Saved entries
──────────────────────────────
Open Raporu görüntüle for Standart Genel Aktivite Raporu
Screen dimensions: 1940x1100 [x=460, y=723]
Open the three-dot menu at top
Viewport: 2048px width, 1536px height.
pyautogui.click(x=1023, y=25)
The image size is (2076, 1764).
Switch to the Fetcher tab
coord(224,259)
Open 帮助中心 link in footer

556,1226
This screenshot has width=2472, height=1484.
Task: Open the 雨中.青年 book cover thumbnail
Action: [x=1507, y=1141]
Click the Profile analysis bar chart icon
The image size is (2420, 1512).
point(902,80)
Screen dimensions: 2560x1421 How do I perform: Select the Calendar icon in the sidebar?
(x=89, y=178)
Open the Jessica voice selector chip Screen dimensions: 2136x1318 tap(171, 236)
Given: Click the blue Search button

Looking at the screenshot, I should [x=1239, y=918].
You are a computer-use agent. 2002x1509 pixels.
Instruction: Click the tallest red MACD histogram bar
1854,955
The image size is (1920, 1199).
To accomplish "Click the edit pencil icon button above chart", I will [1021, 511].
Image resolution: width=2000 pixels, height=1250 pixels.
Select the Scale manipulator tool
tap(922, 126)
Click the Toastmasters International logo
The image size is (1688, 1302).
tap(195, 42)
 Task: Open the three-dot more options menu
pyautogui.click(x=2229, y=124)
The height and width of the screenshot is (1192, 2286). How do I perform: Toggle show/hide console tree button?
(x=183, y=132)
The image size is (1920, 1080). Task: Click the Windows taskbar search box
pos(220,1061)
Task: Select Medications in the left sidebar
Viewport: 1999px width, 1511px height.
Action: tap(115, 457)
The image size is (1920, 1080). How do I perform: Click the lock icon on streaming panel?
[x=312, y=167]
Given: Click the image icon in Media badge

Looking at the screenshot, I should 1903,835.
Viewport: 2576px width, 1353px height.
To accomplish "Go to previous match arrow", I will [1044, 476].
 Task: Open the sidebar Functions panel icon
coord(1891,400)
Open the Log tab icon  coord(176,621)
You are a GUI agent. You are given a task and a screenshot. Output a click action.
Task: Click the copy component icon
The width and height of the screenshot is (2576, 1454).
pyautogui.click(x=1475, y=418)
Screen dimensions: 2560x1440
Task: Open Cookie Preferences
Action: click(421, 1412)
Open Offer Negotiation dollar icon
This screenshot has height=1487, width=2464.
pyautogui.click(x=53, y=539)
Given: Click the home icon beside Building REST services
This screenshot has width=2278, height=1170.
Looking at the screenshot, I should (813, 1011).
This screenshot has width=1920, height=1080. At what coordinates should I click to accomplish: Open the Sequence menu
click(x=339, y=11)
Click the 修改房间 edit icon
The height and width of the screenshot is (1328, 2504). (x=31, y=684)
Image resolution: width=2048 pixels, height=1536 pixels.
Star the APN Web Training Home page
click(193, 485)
──────────────────────────────
▶ _Exercise directions_
Each of the lines above must appear again, unchanged.

▶ _The answer_
Open Raporu görüntüle for Standart Genel Aktivite Raporu
Screen dimensions: 1940x1100 [x=460, y=723]
Open the three-dot menu at top
Viewport: 2048px width, 1536px height.
pyautogui.click(x=1023, y=25)
The image size is (2076, 1764).
Switch to the Fetcher tab
coord(224,259)
Open 帮助中心 link in footer

556,1226
This screenshot has width=2472, height=1484.
Task: Open the 雨中.青年 book cover thumbnail
Action: [x=1507, y=1141]
Click the Profile analysis bar chart icon
The image size is (2420, 1512).
point(902,80)
Screen dimensions: 2560x1421 How do I perform: Select the Calendar icon in the sidebar?
(x=89, y=178)
Open the Jessica voice selector chip Screen dimensions: 2136x1318 tap(171, 236)
Given: Click the blue Search button

Looking at the screenshot, I should [x=1239, y=918].
You are a computer-use agent. 2002x1509 pixels.
Instruction: Click the tallest red MACD histogram bar
1854,955
The image size is (1920, 1199).
To accomplish "Click the edit pencil icon button above chart", I will [1021, 511].
Image resolution: width=2000 pixels, height=1250 pixels.
Select the Scale manipulator tool
tap(922, 126)
Click the Toastmasters International logo
The image size is (1688, 1302).
tap(195, 42)
 Task: Open the three-dot more options menu
pyautogui.click(x=2229, y=124)
The height and width of the screenshot is (1192, 2286). How do I perform: Toggle show/hide console tree button?
(x=183, y=132)
The image size is (1920, 1080). Task: Click the Windows taskbar search box
pos(220,1061)
Task: Select Medications in the left sidebar
Viewport: 1999px width, 1511px height.
Action: tap(115, 457)
The image size is (1920, 1080). How do I perform: Click the lock icon on streaming panel?
[x=312, y=167]
Given: Click the image icon in Media badge

Looking at the screenshot, I should 1903,835.
Viewport: 2576px width, 1353px height.
To accomplish "Go to previous match arrow", I will [1044, 476].
 Task: Open the sidebar Functions panel icon
coord(1891,400)
Open the Log tab icon  coord(176,621)
You are a GUI agent. You are given a task and a screenshot. Output a click action.
Task: Click the copy component icon
The width and height of the screenshot is (2576, 1454).
pyautogui.click(x=1475, y=418)
Screen dimensions: 2560x1440
Task: Open Cookie Preferences
Action: click(421, 1412)
Open Offer Negotiation dollar icon
This screenshot has height=1487, width=2464.
pyautogui.click(x=53, y=539)
Given: Click the home icon beside Building REST services
This screenshot has width=2278, height=1170.
Looking at the screenshot, I should (813, 1011).
This screenshot has width=1920, height=1080. At what coordinates should I click to accomplish: Open the Sequence menu
click(x=339, y=11)
Click the 修改房间 edit icon
The height and width of the screenshot is (1328, 2504). (x=31, y=684)
Image resolution: width=2048 pixels, height=1536 pixels.
Star the APN Web Training Home page
click(193, 485)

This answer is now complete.